**Aim of the exercise**
Copy out the lines below, putting "screen capture" wherever "screenshot" appears and keeping everything else as it is. Leave the pictures out of your copy.

(Lines of data)
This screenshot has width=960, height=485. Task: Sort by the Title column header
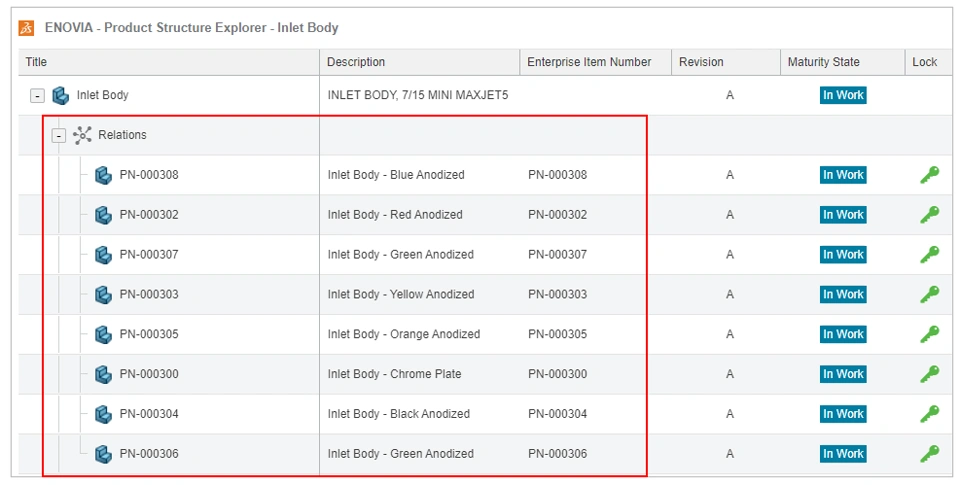(36, 62)
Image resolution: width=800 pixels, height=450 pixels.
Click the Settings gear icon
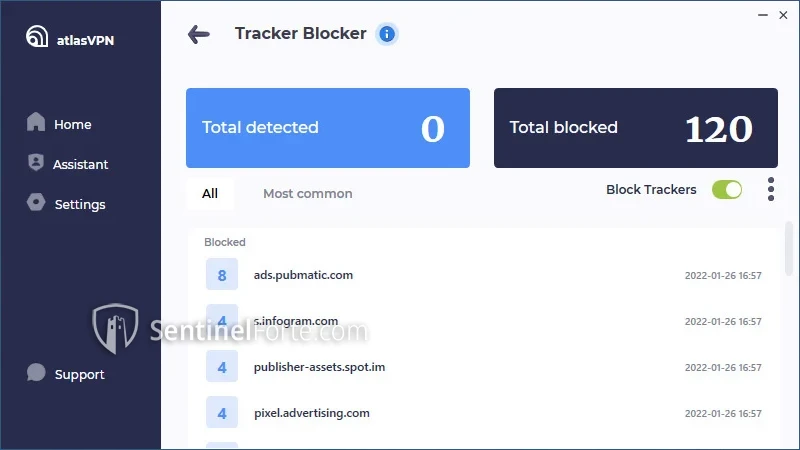(36, 203)
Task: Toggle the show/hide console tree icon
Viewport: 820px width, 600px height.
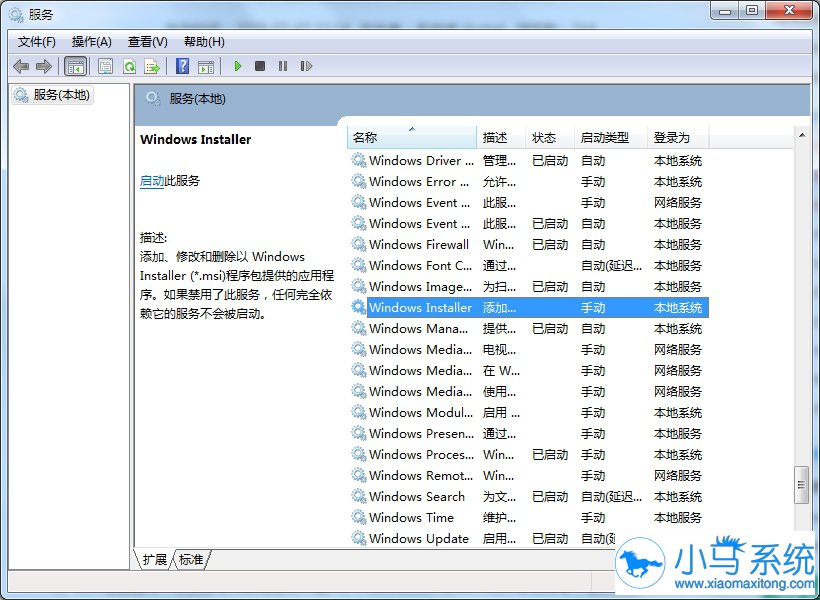Action: 75,66
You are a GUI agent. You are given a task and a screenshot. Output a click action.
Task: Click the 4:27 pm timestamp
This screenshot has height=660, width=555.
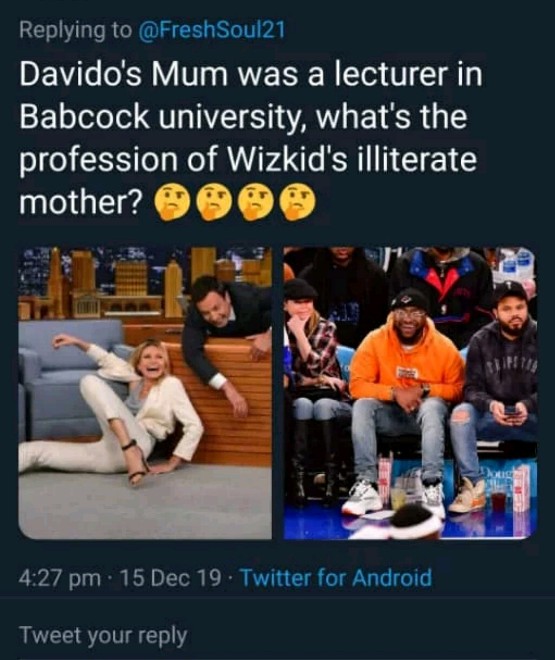coord(60,578)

**Problem solution**
This screen capture has width=960, height=485. Task: Sort by the Title column header
(36, 62)
Image resolution: width=800 pixels, height=450 pixels.
Click the Settings gear icon
(36, 203)
Task: Toggle the show/hide console tree icon
Viewport: 820px width, 600px height.
Action: 75,66
You are a GUI agent. You are given a task and a screen capture. Output a click action.
Task: Click the 4:27 pm timestamp
This screen capture has height=660, width=555.
coord(60,578)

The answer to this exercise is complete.